Service charge & tribunal cases in W14: Hammersmith and Fulham
94 First-tier Tribunal (Property Chamber) decisions name an address in W14 (Hammersmith and Fulham). These are real, published leasehold disputes — most commonly other leasehold matter — a signal of how service charges and management are run in blocks across the area. Tribunal history is building-specific, so use it to check the exact block before you offer on a flat.
Matched by a full postcode in the decision title (address-in-title), not a map radius. England only.
What the W14 cases are about
Every First-tier Tribunal decision carries an application-type code in its case reference. Across W14:
Published decisions naming an address in W14
The most recent decisions first. Each links to the full decision on GOV.UK. A decision names a specific building — use it to check the exact block, not the whole area.

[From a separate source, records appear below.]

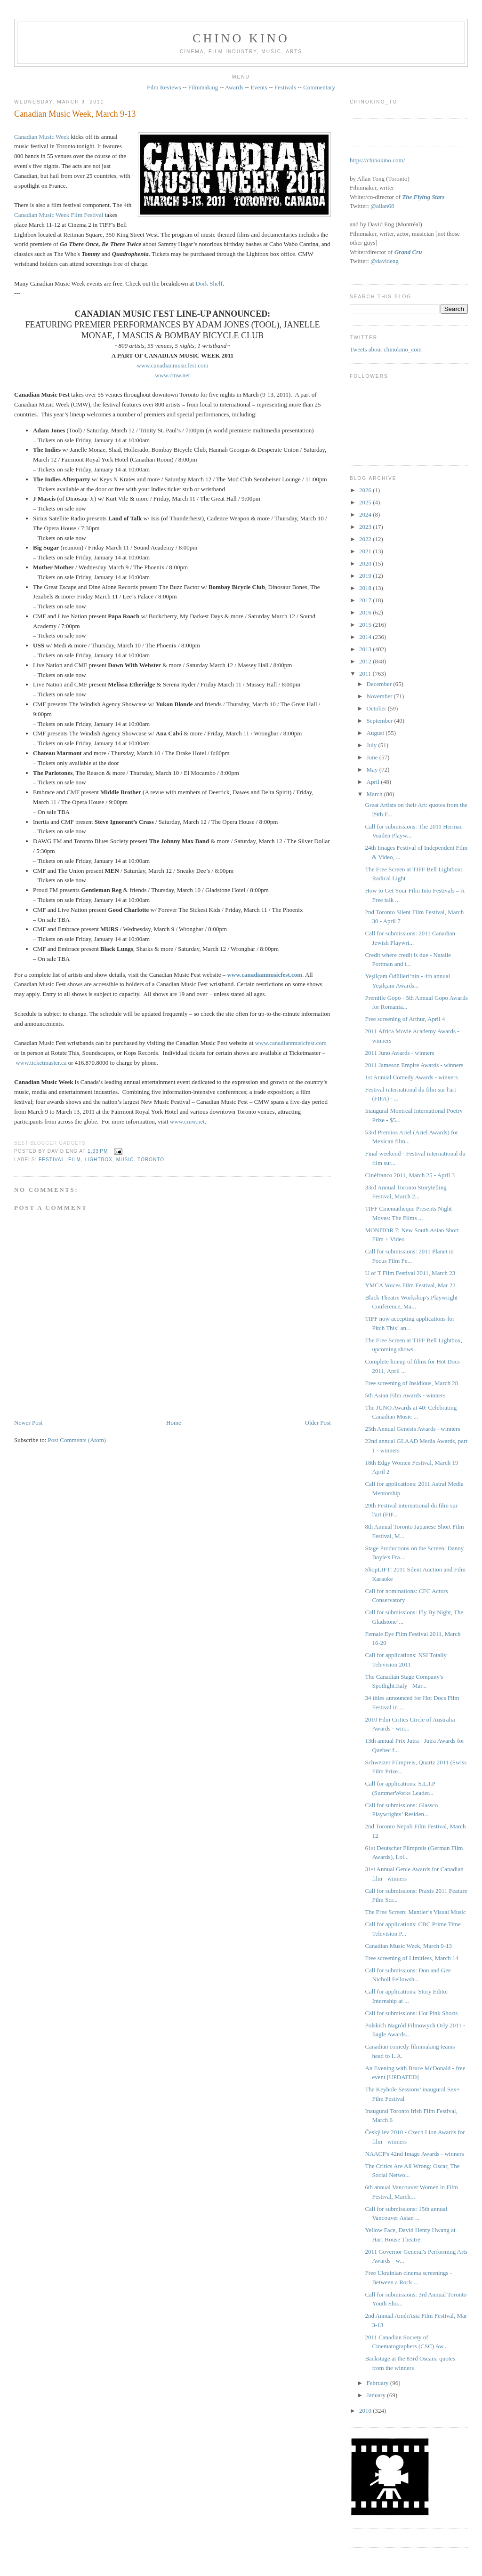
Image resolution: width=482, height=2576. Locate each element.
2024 (366, 514)
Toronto (150, 1159)
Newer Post (28, 1422)
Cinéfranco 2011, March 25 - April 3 (410, 1175)
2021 (366, 551)
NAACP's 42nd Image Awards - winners (414, 2153)
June (373, 757)
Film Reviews (164, 87)
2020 (366, 563)
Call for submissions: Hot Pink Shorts (411, 2013)
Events (258, 87)
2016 (366, 612)
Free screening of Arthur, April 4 (405, 1018)
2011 (366, 673)
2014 (366, 636)
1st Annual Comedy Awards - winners (411, 1077)
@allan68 (382, 205)
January (377, 2395)
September (380, 720)
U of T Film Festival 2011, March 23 (410, 1272)
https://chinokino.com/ (377, 160)
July (372, 745)
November (380, 696)
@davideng (384, 260)
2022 (366, 538)
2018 (366, 587)
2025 (366, 502)
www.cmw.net (172, 375)
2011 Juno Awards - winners (399, 1052)
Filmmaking (203, 87)
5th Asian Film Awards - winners (405, 1395)
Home (173, 1422)
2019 (366, 575)
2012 (366, 661)
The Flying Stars (423, 196)
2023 (366, 526)
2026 (366, 490)
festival (51, 1159)
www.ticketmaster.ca (41, 1062)
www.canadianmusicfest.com (172, 365)
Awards (234, 87)
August (376, 732)
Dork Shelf (208, 283)
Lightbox (98, 1159)
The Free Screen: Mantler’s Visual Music (415, 1911)
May (373, 769)
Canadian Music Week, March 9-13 (75, 114)
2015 (366, 624)
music (125, 1159)
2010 (366, 2410)
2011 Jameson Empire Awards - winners (414, 1065)
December (380, 683)
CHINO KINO (241, 38)
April (374, 781)
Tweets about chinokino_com (386, 349)
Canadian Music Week (41, 136)
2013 (366, 649)
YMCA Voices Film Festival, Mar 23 (410, 1285)
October (377, 708)
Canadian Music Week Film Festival (58, 214)
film (74, 1159)
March (375, 794)
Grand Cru (408, 251)
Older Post (318, 1422)
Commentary (319, 87)
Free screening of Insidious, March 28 (411, 1383)
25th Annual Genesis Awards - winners (412, 1428)
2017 (366, 600)
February (378, 2382)
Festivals (285, 87)
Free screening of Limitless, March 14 (411, 1958)
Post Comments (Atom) (77, 1440)
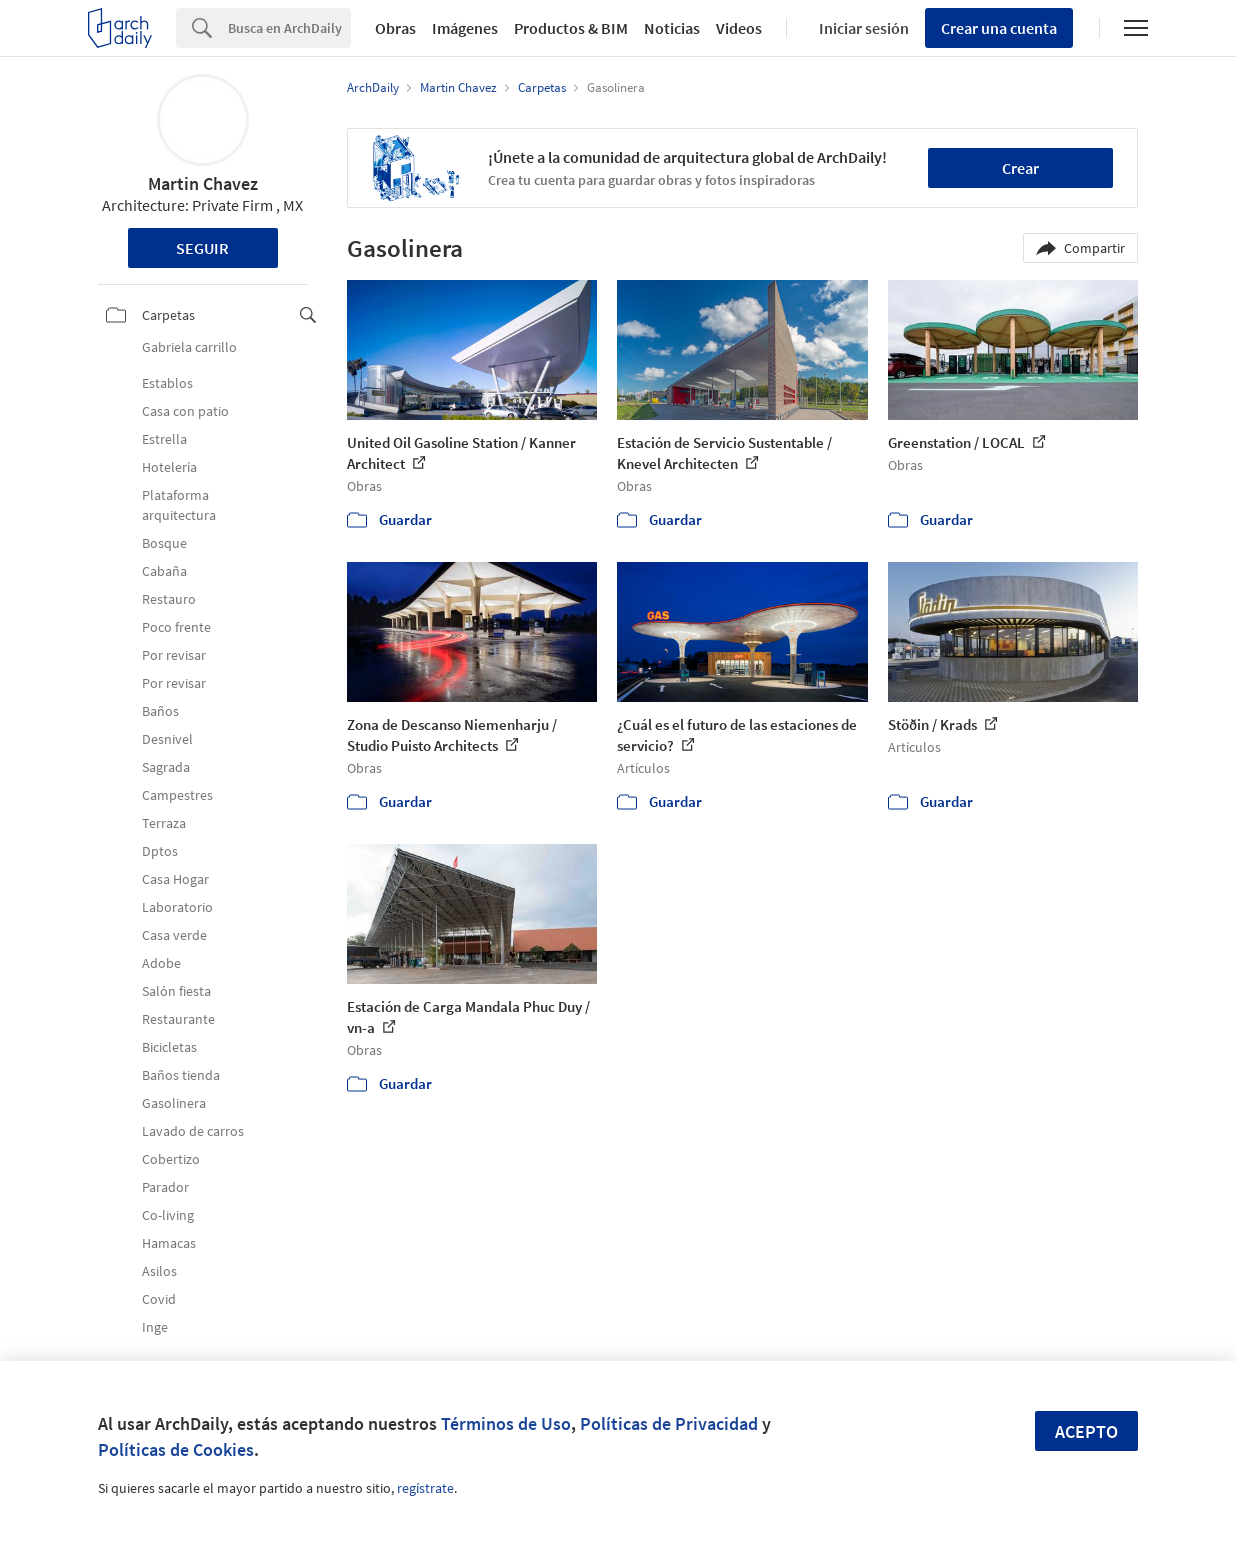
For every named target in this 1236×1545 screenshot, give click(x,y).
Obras (395, 28)
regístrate (425, 1488)
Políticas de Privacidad (669, 1423)
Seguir (202, 248)
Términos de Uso (506, 1423)
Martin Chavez (203, 183)
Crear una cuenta (999, 28)
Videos (739, 28)
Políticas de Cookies (176, 1449)
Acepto (1086, 1431)
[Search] (289, 28)
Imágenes (465, 28)
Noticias (672, 28)
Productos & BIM (571, 28)
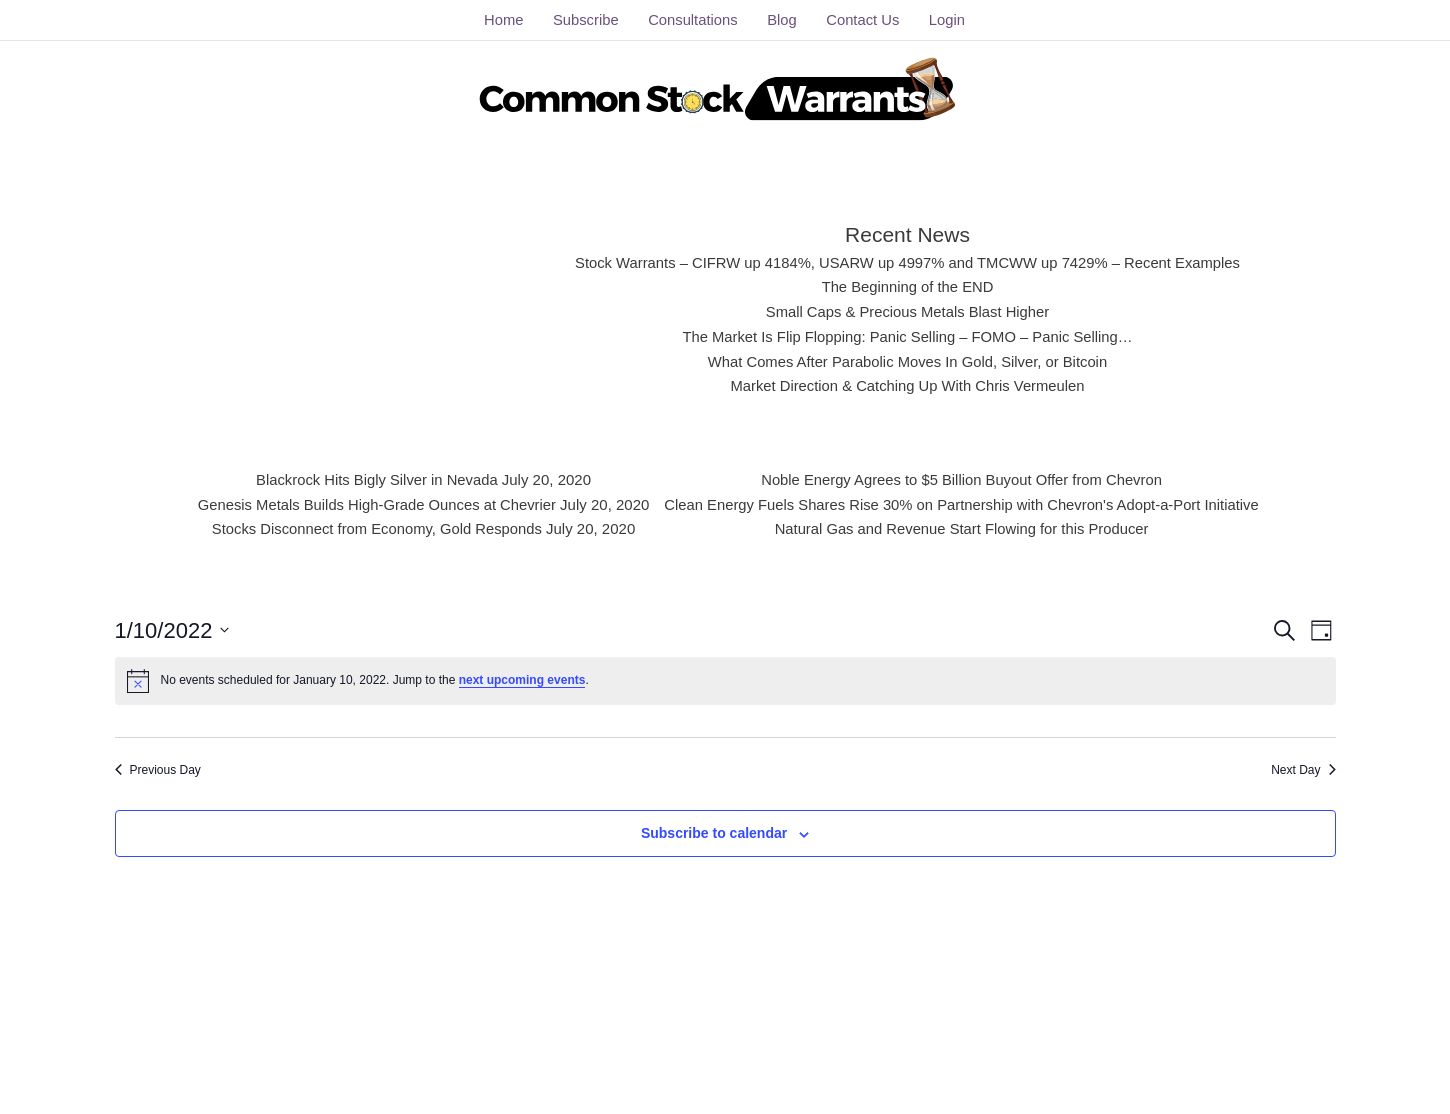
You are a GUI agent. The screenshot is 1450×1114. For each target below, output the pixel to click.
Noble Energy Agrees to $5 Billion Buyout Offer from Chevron (963, 479)
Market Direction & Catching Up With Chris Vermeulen (907, 385)
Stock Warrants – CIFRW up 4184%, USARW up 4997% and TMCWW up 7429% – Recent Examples (907, 262)
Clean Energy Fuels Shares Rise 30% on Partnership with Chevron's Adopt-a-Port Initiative (962, 504)
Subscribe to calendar (714, 833)
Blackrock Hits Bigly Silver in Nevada (375, 479)
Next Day (1303, 770)
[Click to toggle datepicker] (172, 630)
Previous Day (158, 770)
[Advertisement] (389, 305)
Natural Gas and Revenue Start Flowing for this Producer (963, 528)
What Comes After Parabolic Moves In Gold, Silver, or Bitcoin (907, 361)
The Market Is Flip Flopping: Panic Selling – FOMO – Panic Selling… (907, 336)
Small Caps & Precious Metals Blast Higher (908, 311)
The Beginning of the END (907, 286)
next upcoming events (522, 680)
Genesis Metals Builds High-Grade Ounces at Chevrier (374, 504)
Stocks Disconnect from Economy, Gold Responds (374, 528)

- Section 20ZA dispensation
- LON/00AW/LVM/2025/0013May 2026
- Service charges
- Service charges
- 4B Edith Road, London, W14 9BAJul 2025
- Market rent
- Flat 4 and 1st Floor Rear Back, 75 Gunterstone Road, London W14 9SBJul 2025 (published)Service charges
- Flat 6 Holland Park Mansions, Holland Park Gardens, W14 8DYJul 2025 (published)
- Flat 50, Talgarth Mansions, Talgarth Road, London W14 9DFJul 2025 (published)
- 12D Castletown Road, London W14 9HQJul 2025 (published)
- Flat 1, 4 Melbury Road, London, W14 8LPJun 2025 (published)
- Flat 9, 35-37 Gratton Road, London, W14 0JXJun 2025 (published)Service charges
- 117 Holland Road, Kensington, London W14 8ASMay 2025 (published)
- Warren House & Atwood House, Beckford Close, Warwick Road, London, W14 8TTMay 2025 (published)Section 20ZA dispensation
- Flat C, 32 Hazlitt Road, London W14 0JYMay 2025 (published)
Showing the 20 most recent of 94 decisions naming an address in W14.
What this means before you offer on a flat
A tribunal record is building-specific. A block with a history of service-charge or Section 20 disputes can mean high or contested charges, major-works bills, or management you would inherit as the new leaseholder. A clean area record is reassuring but not proof — many disputes settle before a published decision.
Before you offer, ask the seller for the last three years of service-charge accounts and the major-works history, confirm the lease length and ground rent, and check whether the specific block you are buying in appears in the tribunal record above.
Check the exact building in W14
This page is the area picture. The £24.99 Complete report runs the tribunal dispute check against one exact address, alongside the leasehold tenure and lease-years section — so you can see whether the specific block you are buying in has a record, before you offer.
Frequently asked questions
Have there been leasehold tribunal cases in W14?
Yes. 94 First-tier Tribunal (Property Chamber) decisions name an address in W14 (Hammersmith and Fulham). They cover matters such as service-charge reasonableness, Section 20ZA dispensation, right to manage and manager appointments. Tribunal history attaches to a specific building, so check the exact block you are buying in.
What does a tribunal case tell a flat buyer?
A First-tier Tribunal decision is a public record that leaseholders and the freeholder/managing agent went to a tribunal — most often over service-charge reasonableness, major-works (Section 20) consultation, or the right to manage. A history of disputes in a block can flag high or contested charges, poor management, or major-works liabilities you would inherit. It is one of the strongest pre-offer signals a flat buyer can check.
How is a decision matched to this outcode?
The First-tier Tribunal dataset has no map coordinates. We match a decision to an outcode when its title contains a full postcode in that outcode — a precise, address-in-title match published by HM Courts & Tribunals Service on GOV.UK. It is text-based, so it finds decisions that name an address in the area, not a map radius.
How do I check the exact building in W14?
Tribunal history is building-specific. The HouseCheckup Complete report runs the dispute check against one exact address (with the leasehold tenure and lease-years section), so you can see whether the specific block you are buying in has a tribunal record — before you offer.
Sources
- Residential property tribunal decisions — First-tier Tribunal (Property Chamber), via GOV.UK
- Outcode geocoding — postcodes.io
Contains public sector information licensed under the Open Government Licence v3.0. Tribunal decisions published by HM Courts & Tribunals Service via GOV.UK.